» Work required:
From top to bottom, reproduce the listing without a single change.

» Data:

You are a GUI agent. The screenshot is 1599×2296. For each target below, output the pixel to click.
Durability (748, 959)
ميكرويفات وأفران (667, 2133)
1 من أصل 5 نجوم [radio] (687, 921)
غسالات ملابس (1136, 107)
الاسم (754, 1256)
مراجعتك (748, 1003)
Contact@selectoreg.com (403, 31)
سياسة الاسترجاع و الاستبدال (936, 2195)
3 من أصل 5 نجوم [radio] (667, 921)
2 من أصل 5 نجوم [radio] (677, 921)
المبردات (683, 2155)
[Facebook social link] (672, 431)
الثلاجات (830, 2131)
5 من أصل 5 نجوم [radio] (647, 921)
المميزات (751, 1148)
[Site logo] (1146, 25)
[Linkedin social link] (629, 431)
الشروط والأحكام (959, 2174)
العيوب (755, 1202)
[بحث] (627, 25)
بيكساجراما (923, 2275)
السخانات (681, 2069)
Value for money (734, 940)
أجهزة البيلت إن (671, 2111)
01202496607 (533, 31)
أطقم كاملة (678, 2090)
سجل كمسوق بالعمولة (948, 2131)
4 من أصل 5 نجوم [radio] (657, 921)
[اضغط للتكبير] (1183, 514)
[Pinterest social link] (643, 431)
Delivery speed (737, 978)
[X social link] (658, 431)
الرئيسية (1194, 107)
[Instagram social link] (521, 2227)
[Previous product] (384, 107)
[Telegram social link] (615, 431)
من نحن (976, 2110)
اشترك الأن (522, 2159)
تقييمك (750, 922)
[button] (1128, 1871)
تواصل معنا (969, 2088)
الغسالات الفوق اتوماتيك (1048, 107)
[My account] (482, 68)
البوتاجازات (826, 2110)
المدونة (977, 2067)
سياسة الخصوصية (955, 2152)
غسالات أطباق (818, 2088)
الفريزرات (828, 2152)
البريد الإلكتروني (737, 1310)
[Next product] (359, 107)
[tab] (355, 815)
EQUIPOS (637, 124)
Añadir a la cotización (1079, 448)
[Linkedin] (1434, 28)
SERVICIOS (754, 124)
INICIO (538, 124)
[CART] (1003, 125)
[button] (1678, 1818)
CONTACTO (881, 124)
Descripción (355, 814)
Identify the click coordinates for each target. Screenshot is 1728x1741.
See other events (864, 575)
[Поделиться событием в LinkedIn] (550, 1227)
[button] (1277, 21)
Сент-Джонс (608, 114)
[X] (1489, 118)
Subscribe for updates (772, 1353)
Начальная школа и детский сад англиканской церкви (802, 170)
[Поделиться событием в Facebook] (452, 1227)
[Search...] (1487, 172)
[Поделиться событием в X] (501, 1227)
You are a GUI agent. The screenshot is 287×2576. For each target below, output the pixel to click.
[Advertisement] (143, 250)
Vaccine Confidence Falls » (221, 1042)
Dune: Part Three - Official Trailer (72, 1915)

» Reply:
You are a GUI agent. The screenshot is 1599×2296. For each target below, output the pixel to click.
Durability (748, 959)
ميكرويفات وأفران (667, 2133)
1 من أصل 5 نجوم [radio] (687, 921)
غسالات ملابس (1136, 107)
الاسم (754, 1256)
مراجعتك (748, 1003)
Contact@selectoreg.com (403, 31)
سياسة الاسترجاع و الاستبدال (936, 2195)
3 من أصل 5 نجوم [radio] (667, 921)
2 من أصل 5 نجوم [radio] (677, 921)
المبردات (683, 2155)
[Facebook social link] (672, 431)
الثلاجات (830, 2131)
5 من أصل 5 نجوم [radio] (647, 921)
المميزات (751, 1148)
[Site logo] (1146, 25)
[Linkedin social link] (629, 431)
الشروط والأحكام (959, 2174)
العيوب (755, 1202)
[بحث] (627, 25)
بيكساجراما (923, 2275)
السخانات (681, 2069)
Value for money (734, 940)
أجهزة البيلت إن (671, 2111)
01202496607 (533, 31)
أطقم كاملة (678, 2090)
سجل كمسوق بالعمولة (948, 2131)
4 من أصل 5 نجوم [radio] (657, 921)
[اضغط للتكبير] (1183, 514)
[Pinterest social link] (643, 431)
Delivery speed (737, 978)
[X social link] (658, 431)
الرئيسية (1194, 107)
[Instagram social link] (521, 2227)
[Previous product] (384, 107)
[Telegram social link] (615, 431)
من نحن (976, 2110)
اشترك الأن (522, 2159)
تقييمك (750, 922)
[button] (1128, 1871)
تواصل معنا (969, 2088)
الغسالات الفوق اتوماتيك (1048, 107)
[My account] (482, 68)
البوتاجازات (826, 2110)
المدونة (977, 2067)
سياسة الخصوصية (955, 2152)
غسالات أطباق (818, 2088)
الفريزرات (828, 2152)
البريد الإلكتروني (737, 1310)
[Next product] (359, 107)
[tab] (355, 815)
EQUIPOS (637, 124)
Añadir a la cotización (1079, 448)
[Linkedin] (1434, 28)
SERVICIOS (754, 124)
INICIO (538, 124)
[CART] (1003, 125)
[button] (1678, 1818)
CONTACTO (881, 124)
Descripción (355, 814)
Identify the click coordinates for each target. Screenshot is 1728x1741.
See other events (864, 575)
[Поделиться событием в LinkedIn] (550, 1227)
[button] (1277, 21)
Сент-Джонс (608, 114)
[X] (1489, 118)
Subscribe for updates (772, 1353)
Начальная школа и детский сад англиканской церкви (802, 170)
[Поделиться событием в Facebook] (452, 1227)
[Search...] (1487, 172)
[Поделиться событием в X] (501, 1227)
You are a GUI agent. The screenshot is 287×2576. For each target below, output the pixel to click.
[Advertisement] (143, 250)
Vaccine Confidence Falls » (221, 1042)
Dune: Part Three - Official Trailer (72, 1915)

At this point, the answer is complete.